#### [PROBLÈMES À RÉSOUDRE]
(1) Recopiez à l'identique l'extrait de l'article sur l'apport avec soulte, en partant de « Les remises en » et en allant jusqu'à « d’Olivier Janoray, avocat chez Arsene. ».
(2) Relevez dans l'article sur l'apport avec soulte chaque date complète, c'est-à-dire celles qui comportent un jour, un mois et une année.

+++ TEXTE CITÉ +++

Apport avec soulte : un nouveau terrain de contentieux ?

Publié le 04/12/2020

Les remises en cause sur le terrain de l’abus de droit, par l’administration fiscale, des opérations d’apport de titres avec soulte antérieures à 2017 ayant bénéficié du régime du report d’imposition, semblent se multiplier et offrir un nouveau champ de contentieux. L’éclairage d’Olivier Janoray, avocat chez Arsene.

« Les opérations d’apports de titres accompagnés du versement d’une soulte semblent offrir un terrain de rectification pour l’administration fiscale, propice à de futurs contentieux. On peut, en effet, s’interroger sur la multiplication des remises en cause de ces opérations sur le terrain de l’abus de droit », constate Olivier Janoray, avocat chez Arsene. En cause : l’application du régime du report d’imposition aux plus-values d’apport de titres à une société contrôlée par l’apporteur, codifié à l’article 150-0 B ter du Code général des impôts (CGI), prévu par l’article 18 de la loi n° 2012-1510 du 29 décembre 2012 de finances rectificative pour 2012 (JO n° 0304, 30 déc. 2012).

En principe, lorsqu’un associé apporte des titres à une société holding soumise à l’impôt sur les sociétés, il réalise une plus-value imposable. « Pourtant il ne dispose pas des liquidités lui permettant d’acquitter cet impôt. En l’absence de mécanisme dérogatoire, il pourrait être contraint de céder les titres reçus en rémunération de son apport afin de pouvoir y procéder. Conscient de cet écueil, et dans une volonté de faciliter les restructurations d’entreprises, le législateur français a introduit un mécanisme de différé d’imposition de la plus-value d’apport dès 1979 (L. n° 79-1102, 21 déc. 1979, art. 5). », explique l’avocat. Aujourd’hui, ce mécanisme est assuré par deux dispositifs, s’appliquant alternativement selon que l’apporteur contrôle ou non la société holding bénéficiaire de l’apport :

– dans la positive, le régime du report d’imposition s’applique (CGI, art. 150-0 B ter), la plus-value est cristallisée au titre de l’année de l’apport des titres mais son imposition est différée jusqu’à la survenance de certains événements listés par le législateur parmi lesquels figure la cession des titres reçus lors de l’échange ;

– dans la négative, le régime du sursis d’imposition s’applique (CGI, art. 150-0 B), aucune plus-value n’est constatée lors de l’apport des titres en société, cet événement étant parfaitement neutre au plan fiscal. Le sursis d’imposition dont bénéficie l’apporteur expirera alors en cas de cession des titres reçus en rémunération de l’apport.

+++ DONNÉES BRUTES +++

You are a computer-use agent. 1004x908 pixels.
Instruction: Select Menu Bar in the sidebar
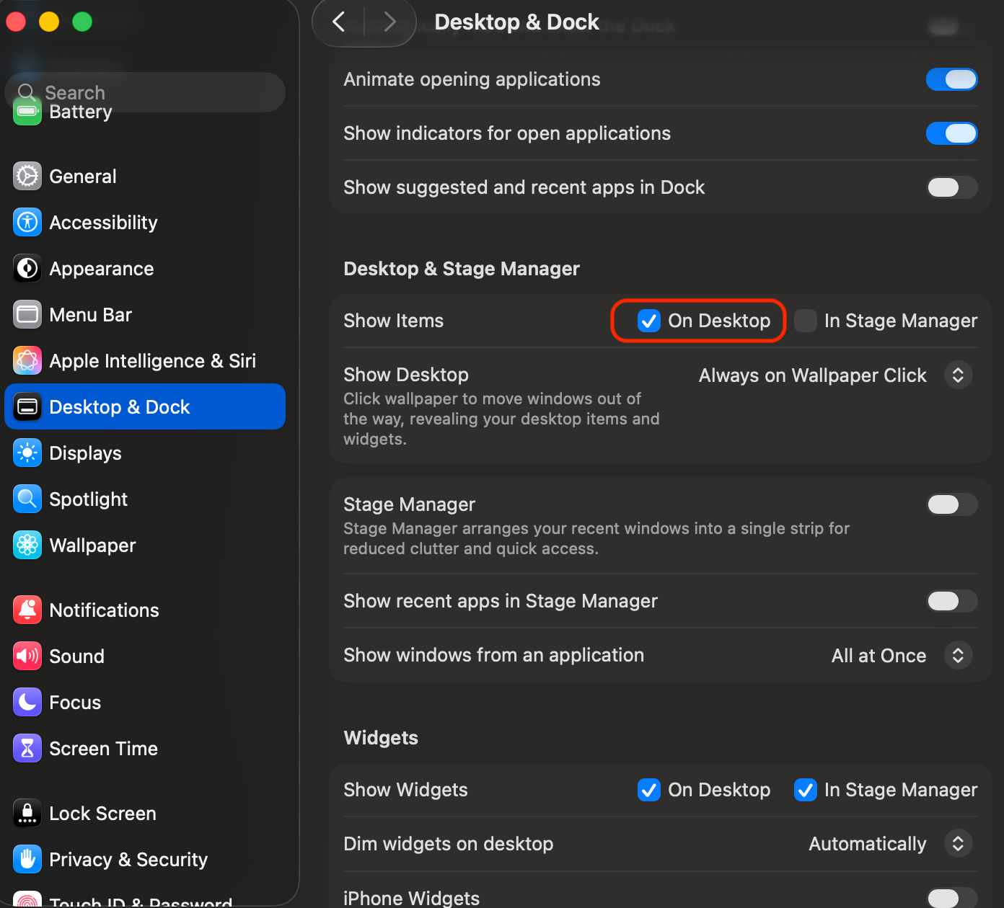(90, 315)
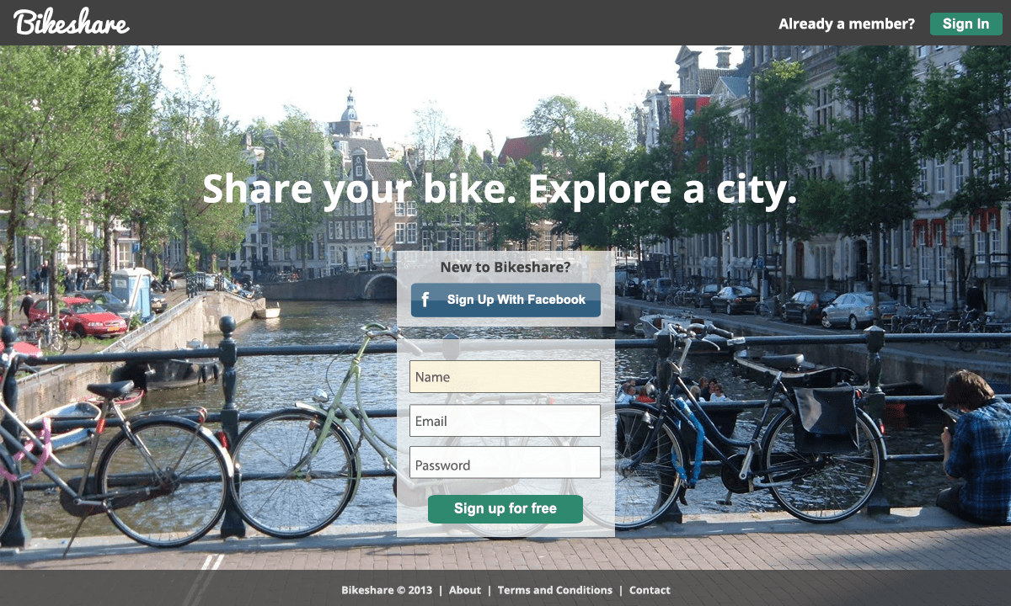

+++

#### [ÉLÉMENTS DE CORRECTION]
(1)
Les remises en cause sur le terrain de l’abus de droit, par l’administration fiscale, des opérations d’apport de titres avec soulte antérieures à 2017 ayant bénéficié du régime du report d’imposition, semblent se multiplier et offrir un nouveau champ de contentieux. L’éclairage d’Olivier Janoray, avocat chez Arsene.

(2)
- 04/12/2020
- 29 décembre 2012
- 30 déc. 2012
- 21 déc. 1979